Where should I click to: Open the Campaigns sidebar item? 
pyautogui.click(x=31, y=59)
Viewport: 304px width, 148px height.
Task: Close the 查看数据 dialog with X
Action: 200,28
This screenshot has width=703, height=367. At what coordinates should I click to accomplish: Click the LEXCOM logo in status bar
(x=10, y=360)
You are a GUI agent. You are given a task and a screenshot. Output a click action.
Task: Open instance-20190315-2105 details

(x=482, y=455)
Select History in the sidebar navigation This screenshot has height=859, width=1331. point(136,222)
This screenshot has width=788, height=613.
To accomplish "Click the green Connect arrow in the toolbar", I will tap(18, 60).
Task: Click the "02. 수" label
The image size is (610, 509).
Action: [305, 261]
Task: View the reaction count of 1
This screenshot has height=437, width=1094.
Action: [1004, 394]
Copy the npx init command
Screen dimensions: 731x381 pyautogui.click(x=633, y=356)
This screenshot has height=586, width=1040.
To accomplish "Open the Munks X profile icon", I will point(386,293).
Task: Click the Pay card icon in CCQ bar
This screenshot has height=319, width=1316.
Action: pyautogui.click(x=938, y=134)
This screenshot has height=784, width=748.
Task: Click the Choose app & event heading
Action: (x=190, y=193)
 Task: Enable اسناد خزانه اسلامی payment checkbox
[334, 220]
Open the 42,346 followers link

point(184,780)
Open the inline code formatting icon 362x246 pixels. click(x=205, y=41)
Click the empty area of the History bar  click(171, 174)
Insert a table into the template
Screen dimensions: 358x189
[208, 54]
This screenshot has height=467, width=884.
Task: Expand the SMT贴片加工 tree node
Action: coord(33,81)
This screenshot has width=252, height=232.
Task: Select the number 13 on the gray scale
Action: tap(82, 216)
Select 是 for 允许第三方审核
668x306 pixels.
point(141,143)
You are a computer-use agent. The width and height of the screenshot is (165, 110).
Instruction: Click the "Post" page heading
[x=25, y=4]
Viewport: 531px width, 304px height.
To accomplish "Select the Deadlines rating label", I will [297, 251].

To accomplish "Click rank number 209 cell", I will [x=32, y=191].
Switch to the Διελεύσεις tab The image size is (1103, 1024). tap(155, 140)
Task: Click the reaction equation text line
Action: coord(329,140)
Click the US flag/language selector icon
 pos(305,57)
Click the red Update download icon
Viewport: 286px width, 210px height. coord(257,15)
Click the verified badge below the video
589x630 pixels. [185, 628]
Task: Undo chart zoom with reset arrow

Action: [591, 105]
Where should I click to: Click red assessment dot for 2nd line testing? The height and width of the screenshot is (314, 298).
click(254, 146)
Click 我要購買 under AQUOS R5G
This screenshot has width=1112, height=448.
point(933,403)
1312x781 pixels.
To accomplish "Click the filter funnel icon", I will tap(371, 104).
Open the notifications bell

* * * * * * *

# What you are asked to do
Extract all of the data exactly as written.

# Finished task
Where should I click to: Open the Campaigns sidebar item? 
pyautogui.click(x=31, y=59)
Viewport: 304px width, 148px height.
Task: Close the 查看数据 dialog with X
Action: 200,28
This screenshot has width=703, height=367. At what coordinates should I click to accomplish: Click the LEXCOM logo in status bar
(x=10, y=360)
You are a GUI agent. You are given a task and a screenshot. Output a click action.
Task: Open instance-20190315-2105 details

(x=482, y=455)
Select History in the sidebar navigation This screenshot has height=859, width=1331. point(136,222)
This screenshot has width=788, height=613.
To accomplish "Click the green Connect arrow in the toolbar", I will tap(18, 60).
Task: Click the "02. 수" label
The image size is (610, 509).
Action: [305, 261]
Task: View the reaction count of 1
This screenshot has height=437, width=1094.
Action: [1004, 394]
Copy the npx init command
Screen dimensions: 731x381 pyautogui.click(x=633, y=356)
This screenshot has height=586, width=1040.
To accomplish "Open the Munks X profile icon", I will point(386,293).
Task: Click the Pay card icon in CCQ bar
This screenshot has height=319, width=1316.
Action: pyautogui.click(x=938, y=134)
This screenshot has height=784, width=748.
Task: Click the Choose app & event heading
Action: (x=190, y=193)
 Task: Enable اسناد خزانه اسلامی payment checkbox
[334, 220]
Open the 42,346 followers link

point(184,780)
Open the inline code formatting icon 362x246 pixels. click(x=205, y=41)
Click the empty area of the History bar  click(171, 174)
Insert a table into the template
Screen dimensions: 358x189
[208, 54]
This screenshot has height=467, width=884.
Task: Expand the SMT贴片加工 tree node
Action: coord(33,81)
This screenshot has width=252, height=232.
Task: Select the number 13 on the gray scale
Action: tap(82, 216)
Select 是 for 允许第三方审核
668x306 pixels.
point(141,143)
You are a computer-use agent. The width and height of the screenshot is (165, 110).
Instruction: Click the "Post" page heading
[x=25, y=4]
Viewport: 531px width, 304px height.
To accomplish "Select the Deadlines rating label", I will [297, 251].

To accomplish "Click rank number 209 cell", I will [x=32, y=191].
Switch to the Διελεύσεις tab The image size is (1103, 1024). tap(155, 140)
Task: Click the reaction equation text line
Action: coord(329,140)
Click the US flag/language selector icon
 pos(305,57)
Click the red Update download icon
Viewport: 286px width, 210px height. coord(257,15)
Click the verified badge below the video
589x630 pixels. [185, 628]
Task: Undo chart zoom with reset arrow

Action: [591, 105]
Where should I click to: Click red assessment dot for 2nd line testing? The height and width of the screenshot is (314, 298).
click(254, 146)
Click 我要購買 under AQUOS R5G
This screenshot has width=1112, height=448.
point(933,403)
1312x781 pixels.
To accomplish "Click the filter funnel icon", I will tap(371, 104).
Open the notifications bell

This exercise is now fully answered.